Saw Daybreakers at the cinema. Good vampire film with a novel twist: ten years after the outbreak society is thoroughly vampirized, and the remaining humans are hunted by the army. But with blood stocks low, a vampire researcher seeks an alternative to blood before the famine begins.
It's tautly done on a fairly low budget, with some stylish designs. It's more like a skiffy movie than horror though: not very scary at all.
I liked it a lot: good to see something taking the genre forward a bit. I think like "Outlander" it's been underrated by the critics, who tend to just lump smarter-than-average original action movies with dire sequels. Well worth seeing, though not earth-shattering.
What I'm Watching 2
Saw Ran on DVD. Akira Kurosawa movie, based on King Lear but with many changes, one of which is that the daughters become sons, but equally tragic.
Good film, with a great central performance from Tatsuya Nakadai as the decaying king. Has a very striking battle scene with no sound, just music, as the king's bodyguards fail against overwhelming numbers.
Saw Generous at the Finborough Theatre. That's another tiny pub theatre, maybe even smaller than the Bush theatre.
Has a cast of 8, in a highly-rated play by Canadian playwright Michael Healey. Tells several stories, with some interlinked characters, themed around altruism or its lack.
Some good performances and clever writing. Jane Perry did a great phone conversation, switching call-waiting between her husband and lover. The opening scene, with six characters rushing in and talking loudly at cross-purposes, is brilliantly done.
However, while that scene works well in the small space, the other scenes didn't seem so effective in it. The dialogue has lots of long complex speeches, which seem a bit unrealistic in those close quarters. Also some of the characters didn't really come together. the industrialist and others seem too willing to self-flagellate rather than self-justify.

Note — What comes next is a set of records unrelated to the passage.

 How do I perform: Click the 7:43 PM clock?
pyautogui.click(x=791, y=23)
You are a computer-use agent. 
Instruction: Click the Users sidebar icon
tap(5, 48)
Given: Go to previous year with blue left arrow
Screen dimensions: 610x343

Overall, pretty good but not unmissable.
Seem to be some true colours coming through with some of the parties at the moment.

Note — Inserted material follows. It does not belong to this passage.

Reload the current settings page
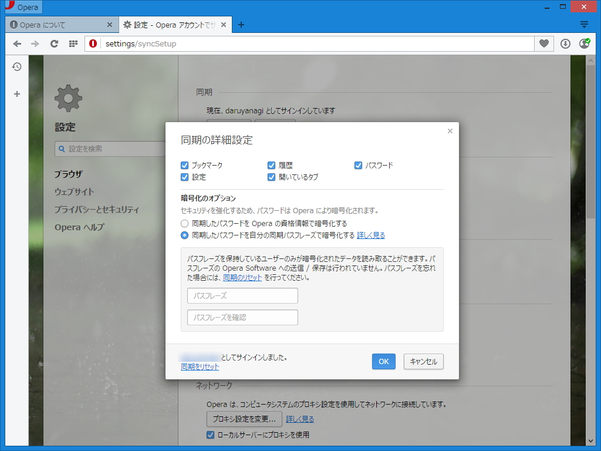Viewport: 601px width, 451px height. (x=54, y=43)
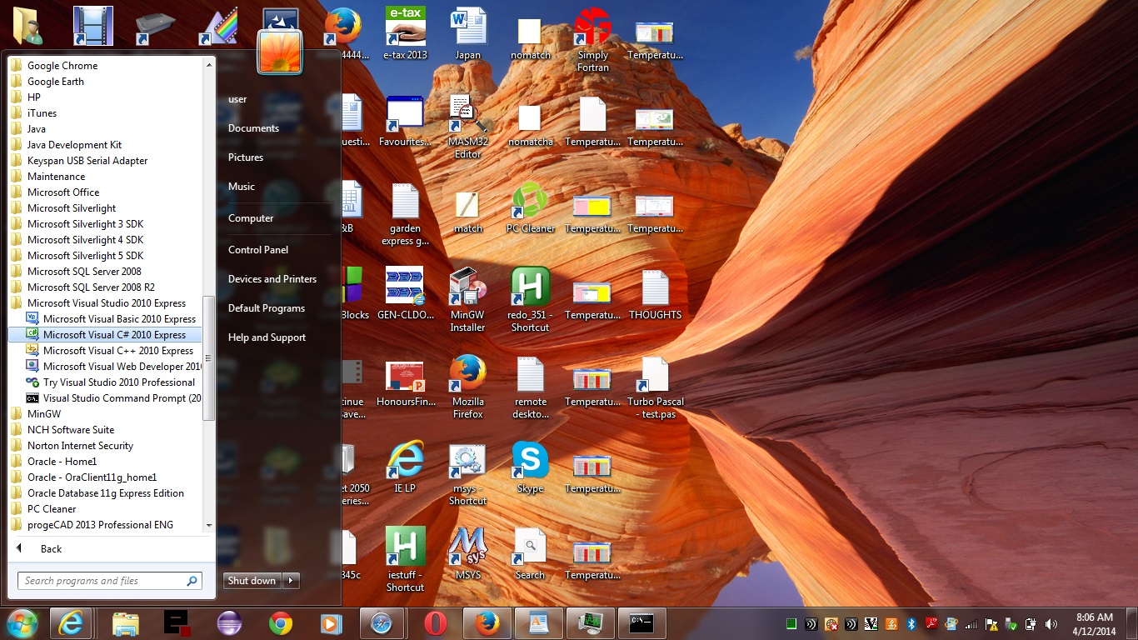The image size is (1138, 640).
Task: Open the MASM32 Editor desktop shortcut
Action: (467, 117)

"Libertarian" UKIP have nicked the BNP policy of banning the burkha. Very libertarian, passing laws about what clothes citizens are allowed to wear.

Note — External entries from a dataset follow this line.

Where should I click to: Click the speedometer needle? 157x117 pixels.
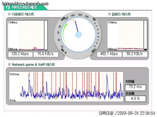(77, 26)
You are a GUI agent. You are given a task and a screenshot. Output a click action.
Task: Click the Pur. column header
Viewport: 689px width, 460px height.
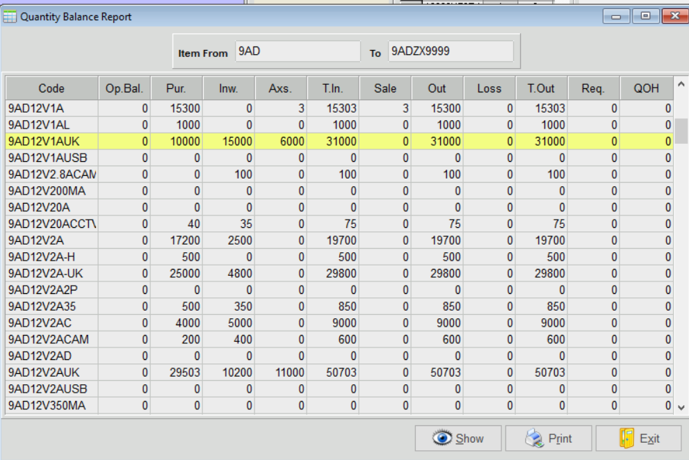[x=176, y=88]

David Cameron has finally given some specifics on how he's going to decentralize and empower low-level local groups. By, um, passing a top-down edict insisting teachers must have at least a 2:2 degree. Good thing that kind of micromanagment couldn't have any bad consequences. Like, say, hiring a 2:2 Media Studies graduate when an Astrophyics grad with a 3rd might be better, or incentivizing students to do easy degrees rather than risk a low pass with a tough degree, or causing teacher shortages because you're banning worse-qualified applicants without raising salaries to hire the better-qualified.
I already mentioned the third time a BNP member has been convicted on explosives charges. But for a bonus, Neuroskeptic debunks a Nick Griffin claim, since no-one else in politics or the media wants to.
We're so fucked.
I find the "innovation slump disguised by housing boom" idea very interesting. But what might have caused it?Web
I'm wondering if patent and copyright thickets might be responsible. For instance, software became much more patentable in 1996. Since then, things like the Amazon One-Click patent have made innovation much more difficult.
Also consider the 1998 Copyright Term Extension Act. That's dammed the stream of intellectual property coming into the public domain. If anyone could make Mickey Mouse cartoons, more would be made.
Bottom-line oriented managers seem to have been very hostile to R&D in recent years, seen for instance in the closing of Bell labs. This might be an additional cause. Or it might just be a sensible response: you can't innovate since someone else always holds critical payments, so may as well close down your R&D department.
Haiti. Articles here, here and here point out the gleeful exaggeration by the media of violence in Haiti, to the point where it may be hampering relief efforts as aid workers stay in their bases. It reminds me a lot of the exaggerated reports of carnage in the Superdome in Hurricane Katrina. People really want to see the instant barbarism that happens in the movies.